Ainda sobre o mito americano (e universal?) estão os dois favoritos da noite. Birdman, dirigido pelo mexicano Alejandro Gonzalez Iñarritu, e Boyhood, de Richard Linklater. Um retoma o drama do artista contemporâneo, e, em parte, do próprio cinema, com a personificação do meio-fio entre o heroi que diverte/entretém e o heroi que provoca por meio da Grande Arte. Um quer ser amado e outro admirado, mas o caminho de uma ponta a outra está sedimentado em uma pista construída com vaidade, ego, autoengano, traição, desencanto, ilusionismo e perda de referência com o mundo real. O ambiente labiríntico, sem cortes aparente de cenas, e com as noções de tempo e espaço transgredidas, transforma Birdman em um dos pontos altos da história recente do cinema, o que não é pouca coisa. O mesmo acontece com Boyhood e a capacidade de Linklater e seus atores de manusearem o tempo a seu favor, como já havia acontecido na trilogia Antes do Amanhecer, Antes do Entardecer e Antes da Meia-Noite, retomados a cada década.

Filmado ao longo de 12 anos, período em que seu protagonista deixa de ser criança e se torna um adolescente, Boyhood, querendo ou não, é um terreno das questões que nos acompanham ao longo da vida. O que é um homem? O que nos torna adultos? Quais os estragos do tempo? Quais suas bênçãos? O que foi feito de nós? O que acontece enquanto fazemos nossos planos? Em 12 anos, ou 3 horas de filme, podemos sentir, mesmo sem perceber, a passagem implacável do que chamamos existência. De novo: não é pouco.

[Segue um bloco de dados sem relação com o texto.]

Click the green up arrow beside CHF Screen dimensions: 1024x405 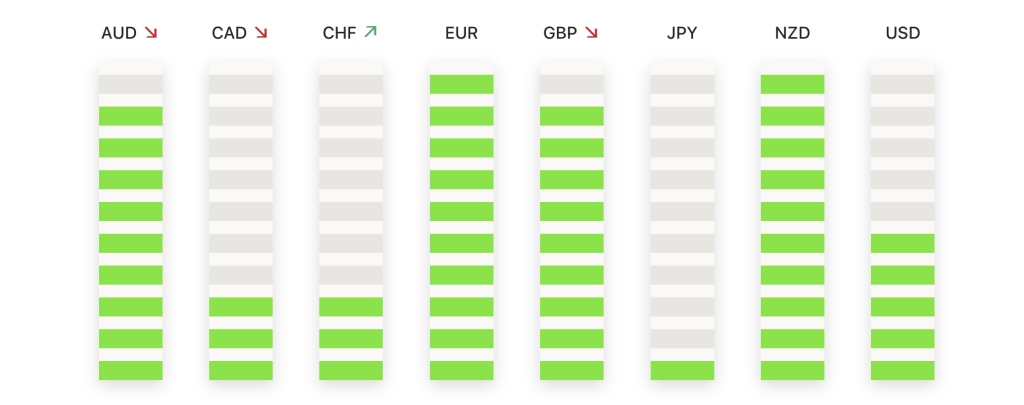[370, 31]
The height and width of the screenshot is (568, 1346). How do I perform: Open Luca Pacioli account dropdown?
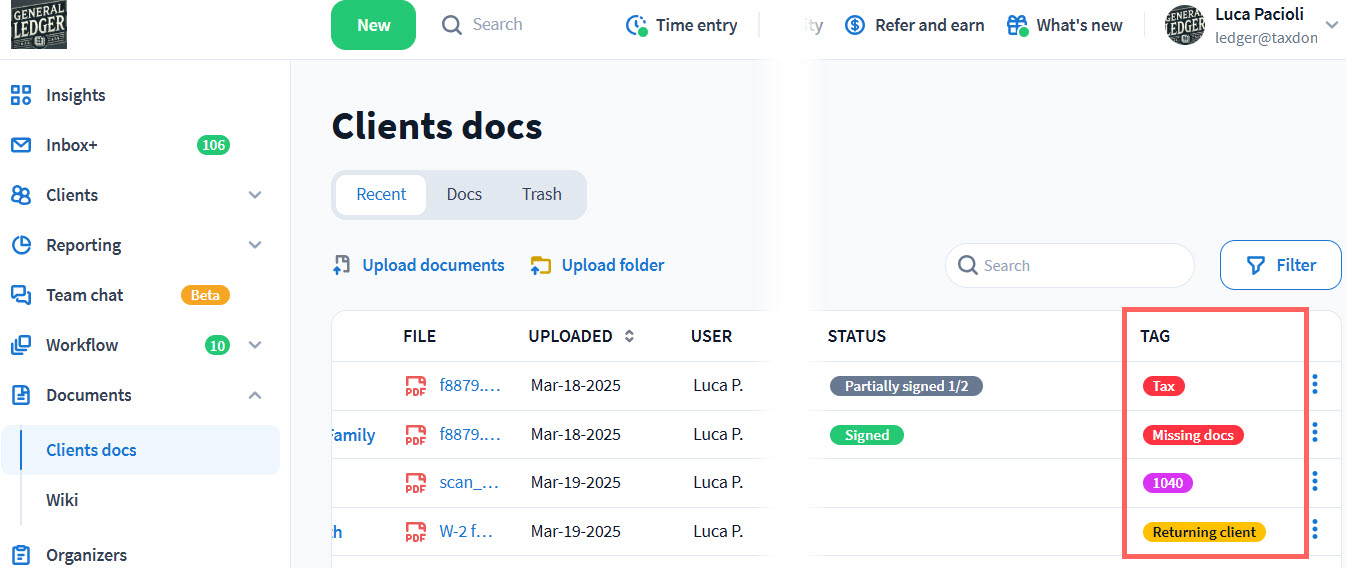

Como não é pouco o esforço do baterista de Whiplash em busca da perfeição, uma construção arbitrária estabelecida num ponto obscuro entre a vaidade e a vocação do líder moderno (e ultrapassado): o professor do principal conservatório dos EUA. A elevação é o caminho para a autodestruição, esta uma consequência das escolhas diárias entre viver e ter foco, colocadas diariamente pelos mais diversos métodos motivacionais. Mas por que tememos tanto o fracasso? Para onde seguimos? Aonde queremos chegar? E do que vale caminhar se na linha de chegada estaremos todos sozinhos?

As perguntas podem não ser respondidas de forma adequada em poucas horas de sessão, mas estão colocadas. Outras estão nas entrelinhas. Por exemplo: não é curioso que, dos oito indicados ao Oscar principal, seis sejam baseados em biografias ou fatos reais? O que isso diz sobre nossos encantos e desencantos com o imaginário? As histórias inverossímeis precisam ser reais para existirem? Mais: Em nenhum dos oito selecionados a mulher é protagonista. Na lista dos melhores filmes do ano, elas são retratadas como “grandes mulheres atrás de grandes homens”, inclusive a mãe paciente em busca do pai adequado em Boyhood.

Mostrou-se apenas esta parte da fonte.